Back when it really mattered, back when I actually thought about shit, back when I used to agonize over whether or not everyone in the entire world liked me. Hoping that all of them was wondering was I really one big incredibly lovable human being or was I just one of those dejected souls that gets jettisoned off into that space where loneliness rules and nobody even drops by to see if you’re still alive. And as I rushed to get to wherever it was that I was going, there’d be this distressing sensation that no one truly loved me, because no one was capable of truly loving me, because I was so adamant that I wasn’t the least bit lovable in the first place. Why even try?

There were even times when terror-stricken I’d stare into the mirror and contemplate which one of my various freckles, wrinkles or scars was the offending culprit that had turned the world’s love off, one adoring fan at a time, leaving me abandoned, unwanted and alone. This of course led to some rather odd behavior on my part, like avoiding being photographed by strangers, only exposing my left side to security cameras and worse: all those sneaked peeks at my blurry reflection in store windows, parked car windshields and occasionally those unforgiving three-sided dressing room mirrors that one always finds hidden obscurely off to the side of the men’s clothing department in repressive institutions like Macy’s and Sears.

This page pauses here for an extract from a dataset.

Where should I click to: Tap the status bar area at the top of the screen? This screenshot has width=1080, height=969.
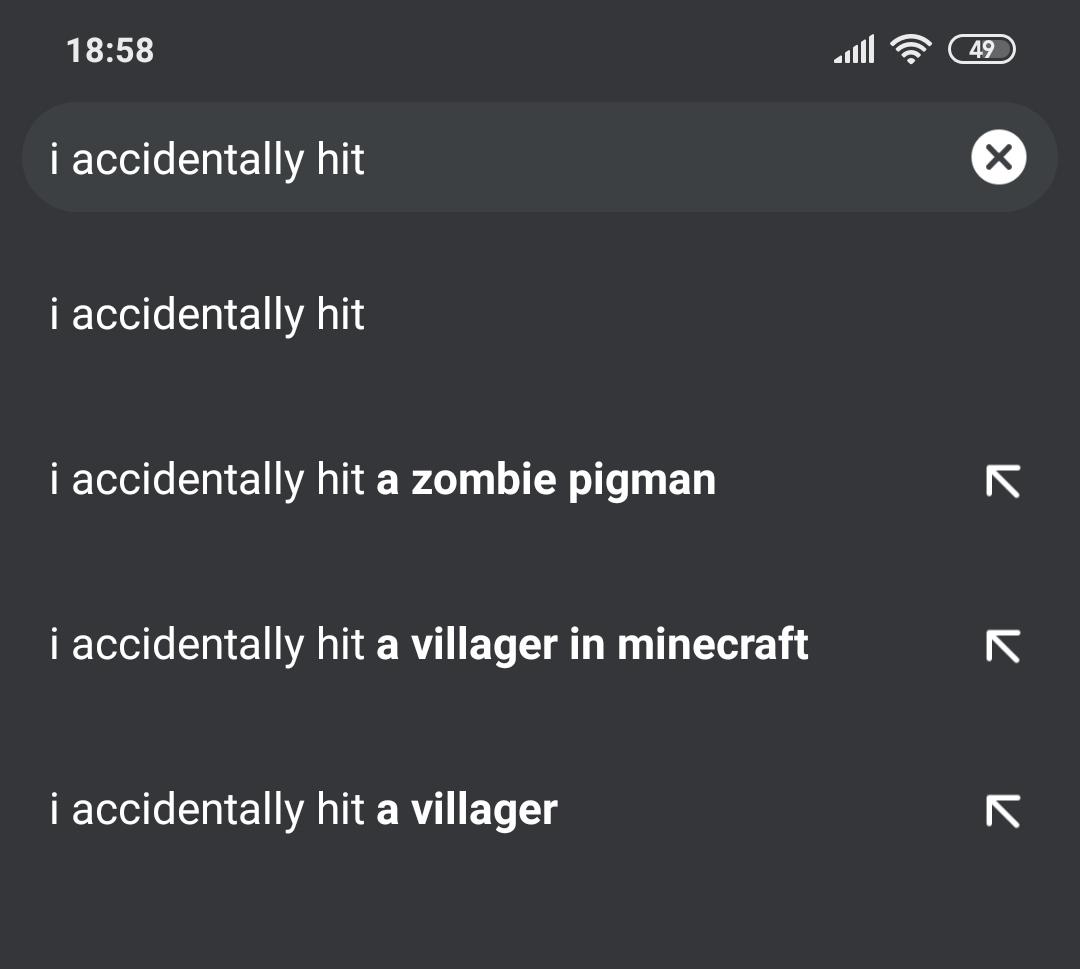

The reality of it all is that I hadn’t even realized that I was doing any of those things as I was still mired in my fears honed by all the finely tuned phobias that I’d harvested from adolescence. And because of that, none of this even seemed the slightest bit relevant, sitting there uncomfortably on a dark green painted wood bench on one of those weird traffic island kind of parks that appear to grow right out of Broadway as the taxis rush by in a constant stream of yellow. Smoking a joint and staring at the ornamental crustaceans – that from where I was sitting appeared to be crawling up the gray granite side of the building across the street, I came to the undisputable conclusion that I was to be alone for the rest of my entire life.

Of course if I didn’t get up and move in a minute or two I wouldn’t be alone at all as down the block I could see that two blue uniformed police officers were making their way towards me, no doubt following the odorous trail of sinsemilla, a smell that New York was just not ready for. Too Californian in nature. It sure didn’t smell like Nathan’s hotdogs or some roasted indistinguishable meat on a stick or like any of the other indigenous to the street smells that you’d normally find floating around in Midtown Manhattan.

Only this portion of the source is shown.